By Robert S. Schriebman
2017

Introduction

On May 2, 2017 the IRS issued a Press Release known as The Small Business Tax Tip 2017-2 "Employee or Independent Contractor? Know the Rules." (2017ARD 086-3).

An employer must withhold income taxes and pay Social Security, Medicare taxes and unemployment tax on wages paid to an employee. Employers normally do not have to withhold or pay any taxes on payments to independent contractors.

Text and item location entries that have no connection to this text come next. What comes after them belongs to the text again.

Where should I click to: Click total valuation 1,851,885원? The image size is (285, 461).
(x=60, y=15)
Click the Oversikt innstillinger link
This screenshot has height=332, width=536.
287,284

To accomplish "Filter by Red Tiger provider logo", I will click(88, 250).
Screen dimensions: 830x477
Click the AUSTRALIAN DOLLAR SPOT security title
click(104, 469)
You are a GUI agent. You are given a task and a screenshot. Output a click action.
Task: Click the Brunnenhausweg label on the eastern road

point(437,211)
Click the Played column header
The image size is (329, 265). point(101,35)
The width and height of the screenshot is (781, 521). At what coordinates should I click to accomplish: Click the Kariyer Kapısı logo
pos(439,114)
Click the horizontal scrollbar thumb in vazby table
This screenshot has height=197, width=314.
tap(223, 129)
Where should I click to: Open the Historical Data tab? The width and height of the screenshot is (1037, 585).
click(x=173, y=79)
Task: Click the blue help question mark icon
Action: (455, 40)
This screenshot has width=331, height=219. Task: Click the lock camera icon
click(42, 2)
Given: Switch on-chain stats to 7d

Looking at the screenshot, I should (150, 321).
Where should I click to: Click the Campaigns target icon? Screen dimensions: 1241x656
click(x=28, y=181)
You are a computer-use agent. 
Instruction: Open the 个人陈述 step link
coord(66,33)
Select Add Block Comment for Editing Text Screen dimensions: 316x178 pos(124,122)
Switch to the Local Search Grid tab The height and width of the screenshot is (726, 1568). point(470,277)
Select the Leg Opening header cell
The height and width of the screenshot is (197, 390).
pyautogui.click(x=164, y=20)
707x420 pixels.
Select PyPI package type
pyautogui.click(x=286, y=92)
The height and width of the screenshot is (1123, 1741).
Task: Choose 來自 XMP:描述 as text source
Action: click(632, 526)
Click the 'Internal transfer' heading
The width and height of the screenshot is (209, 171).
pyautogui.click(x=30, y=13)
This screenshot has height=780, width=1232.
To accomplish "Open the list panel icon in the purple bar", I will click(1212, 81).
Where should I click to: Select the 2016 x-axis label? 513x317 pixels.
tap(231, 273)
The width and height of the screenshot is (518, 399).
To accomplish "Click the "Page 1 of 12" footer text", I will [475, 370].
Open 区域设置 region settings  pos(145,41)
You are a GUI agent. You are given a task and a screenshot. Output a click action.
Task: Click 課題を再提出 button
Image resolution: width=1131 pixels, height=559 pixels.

The key points that employers must focus on, according to the Press Release, are control and relationship. This article will discuss these two factors. In addition I will also discuss whether or not current EDD audit practices dovetail into and are in sync with the IRS. In my opinion, they are not working together.

Control

Perhaps the most important element in all of this is control. As far as the EDD is concerned there does not have to be actual control. To the EDD, the "right to control" is actually more important than control itself when it comes to assessing EDD taxes. The IRS may cut the employer some slack here. Only if the business actually directs or controls financial and certain relevant aspects of a worker’s job, the employer exercises what the IRS refers to "financial control." The EDD does not want to acknowledge the realities of the business world. You see, in every business relationship, there will always be some element of the right to control present.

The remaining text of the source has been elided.